- WHAT THIS TASK INVOLVES: Convert the stretch of items from the line containing "This screenshot has width=1536, height=624." through the line containing "tap(613, 715)", both lines included, into a numbered list, omitting any blank lines.

- TASK INPUT:
◆ ◆ ◆

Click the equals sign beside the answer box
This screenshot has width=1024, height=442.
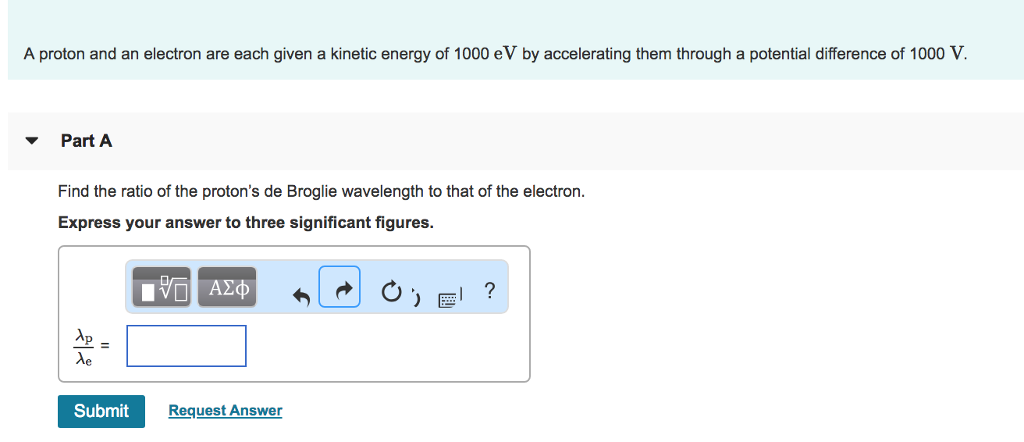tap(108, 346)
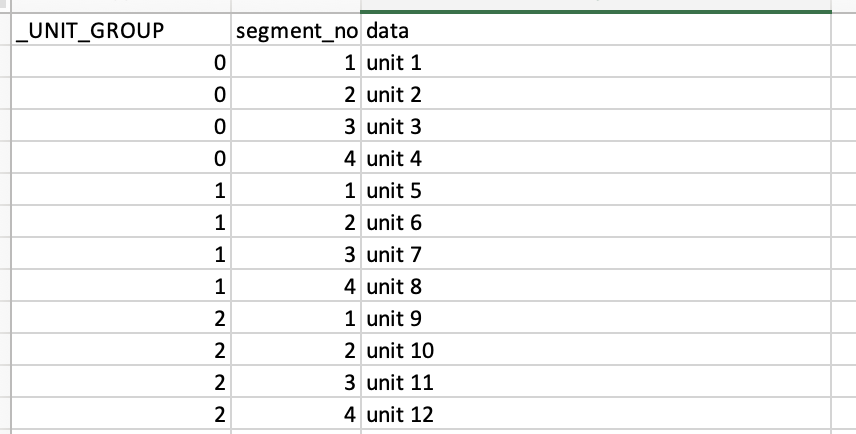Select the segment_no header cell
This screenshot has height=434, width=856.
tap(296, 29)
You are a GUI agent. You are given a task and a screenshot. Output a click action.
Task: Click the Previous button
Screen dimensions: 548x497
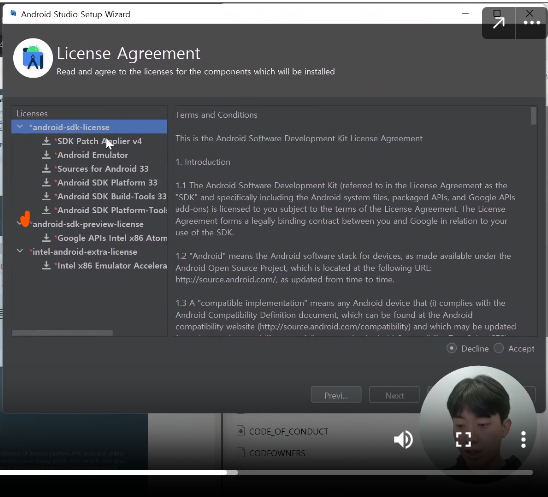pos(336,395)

◆ ◆ ◆

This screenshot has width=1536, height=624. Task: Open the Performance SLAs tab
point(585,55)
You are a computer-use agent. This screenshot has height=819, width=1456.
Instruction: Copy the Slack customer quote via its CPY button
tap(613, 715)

◆ ◆ ◆

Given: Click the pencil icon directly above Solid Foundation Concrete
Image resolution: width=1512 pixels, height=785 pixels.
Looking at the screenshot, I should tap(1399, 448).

◆ ◆ ◆

- ANSWER TO THIS PROBLEM:
1. This screenshot has width=1536, height=624. Task: Open the Performance SLAs tab
2. point(585,55)
3. You are a computer-use agent. This screenshot has height=819, width=1456.
4. Instruction: Copy the Slack customer quote via its CPY button
5. tap(613, 715)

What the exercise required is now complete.